I need to form this kind of DataFrame to use it as a Change Report, for comparison with results returned by an SSIS package.
I haven't found anything similar on StackOverflow or any other open source. I tried to build a loop statement to collect these DataFrames and feed them into a new one directly, but I failed at that as well.
Is there a way to convert these DataFrames into int variables? Or is there a better way to form this DataFrame?
If I understand correctly, you want to create a DataFrame that looks like this:
Type of Change | Number of Occurrences |
---|---|
Change to Value1 | xxx |
Change to Value2 | yyy |
Here's how I would approach it:
# Keep the first two lines as is:
Comparison_DF = DF1_Data_To_Compare.withColumn("Value1_Change", when(col("b.Value1") == col("a.Value1"), 0).otherwise(1))
Comparison_DF = Comparison_DF.withColumn("Value2_Change", when(col("b.Value2") == col("a.Value2"), 0).otherwise(1))

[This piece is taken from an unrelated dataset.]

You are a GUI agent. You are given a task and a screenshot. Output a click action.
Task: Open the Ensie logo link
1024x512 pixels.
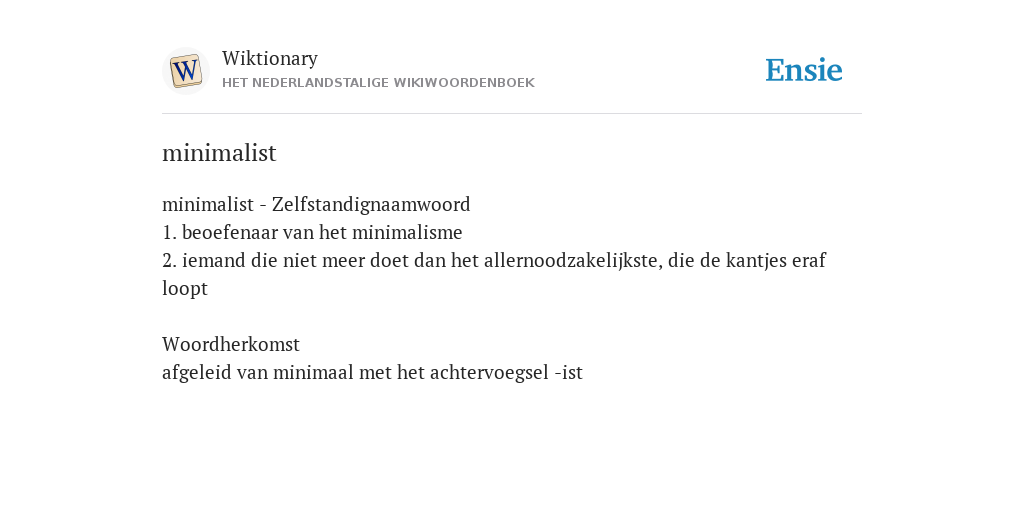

# Then, modify the next part slightly:
Change_To_Value1 = Comparison_DF.select(
F.lit("Change to Value1").alias("Type of Change"),
sum("Value1_Change").alias("Number of Occurrences"),
)
Change_To_Value2 = Comparison_DF.select(
F.lit("Change to Value2").alias("Type of Change"),
sum("Value2_Change").alias("Number of Occurrences"),
)
# Combine the two DataFrames
data = Change_To_Value1.unionByName(Change_To_Value2)
# Additionally, if you need the data as an RDD (though not recommended):
data.rdd
This approach should give you the desired DataFrame structure. Note that using RDDs is generally not recommended unless necessary, as DataFrames are more optimized for PySpark operations.